To meet him, Mrs. Ennis had asked her best, for the time
being, friend, Mimi de Rochefort--Mary was her right name--and Mimi de
Rochefort's best, for the time being, friend, Robert Pollen. Nowadays
Pollen came when Madame de Rochefort came; one expected his presence. He
had been a habit in this respect for over six months; in fact, almost
from the time Madame de Rochefort (she was so young that to call her
Madame seemed absurdly quaint), married these five years to a Frenchman,
had set foot once more upon her native land.

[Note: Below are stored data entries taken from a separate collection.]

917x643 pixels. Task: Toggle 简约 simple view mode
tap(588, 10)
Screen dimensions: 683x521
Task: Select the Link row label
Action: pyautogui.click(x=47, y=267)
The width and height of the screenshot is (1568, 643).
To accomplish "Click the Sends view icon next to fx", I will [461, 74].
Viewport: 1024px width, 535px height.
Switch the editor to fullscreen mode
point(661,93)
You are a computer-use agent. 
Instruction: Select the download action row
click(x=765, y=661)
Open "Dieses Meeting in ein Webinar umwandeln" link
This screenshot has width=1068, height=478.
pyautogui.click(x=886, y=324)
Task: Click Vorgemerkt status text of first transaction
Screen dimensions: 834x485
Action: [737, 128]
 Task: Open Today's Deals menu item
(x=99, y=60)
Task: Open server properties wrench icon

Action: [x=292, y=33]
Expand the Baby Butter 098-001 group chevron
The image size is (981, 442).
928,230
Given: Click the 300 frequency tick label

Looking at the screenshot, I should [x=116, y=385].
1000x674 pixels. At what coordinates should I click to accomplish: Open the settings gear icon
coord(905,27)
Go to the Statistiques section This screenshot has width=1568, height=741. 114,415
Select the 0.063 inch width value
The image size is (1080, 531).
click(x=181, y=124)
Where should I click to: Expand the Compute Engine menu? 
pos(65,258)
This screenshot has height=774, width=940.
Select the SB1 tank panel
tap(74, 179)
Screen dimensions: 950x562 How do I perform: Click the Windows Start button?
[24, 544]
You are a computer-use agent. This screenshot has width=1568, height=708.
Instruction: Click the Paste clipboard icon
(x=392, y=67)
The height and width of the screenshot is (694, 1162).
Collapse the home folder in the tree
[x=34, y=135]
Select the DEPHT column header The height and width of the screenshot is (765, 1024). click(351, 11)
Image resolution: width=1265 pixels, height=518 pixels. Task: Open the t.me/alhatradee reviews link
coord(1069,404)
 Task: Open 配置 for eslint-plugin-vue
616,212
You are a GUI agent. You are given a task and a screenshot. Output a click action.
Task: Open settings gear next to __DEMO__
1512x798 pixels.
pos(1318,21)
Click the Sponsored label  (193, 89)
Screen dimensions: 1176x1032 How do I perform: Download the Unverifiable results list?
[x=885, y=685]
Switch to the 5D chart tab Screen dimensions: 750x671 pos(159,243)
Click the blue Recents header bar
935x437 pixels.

In the meeting of Pollen and Burnaby and Mary Rochefort, Mrs. Ennis
foresaw contingencies; just what these contingencies were likely to be
she did not know, but that an excellent chance for them existed she had
no doubt, even if in the end they proved to be no more than the humor to
be extracted from the reflection that a supposedly rational divinity had
spent his time creating three people so utterly unalike.
The gilt clock on the mantelpiece chimed half-past seven. The jonquils
on the piano shone in the polished mahogany like yellow water-lilies in
a pool. Into the silence of the room penetrated, on noiseless feet, a
fresh-colored man servant. Despite such days as the present, Mrs. Ennis
had a way, irritating to her acquaintances, of obtaining faithful
attendance.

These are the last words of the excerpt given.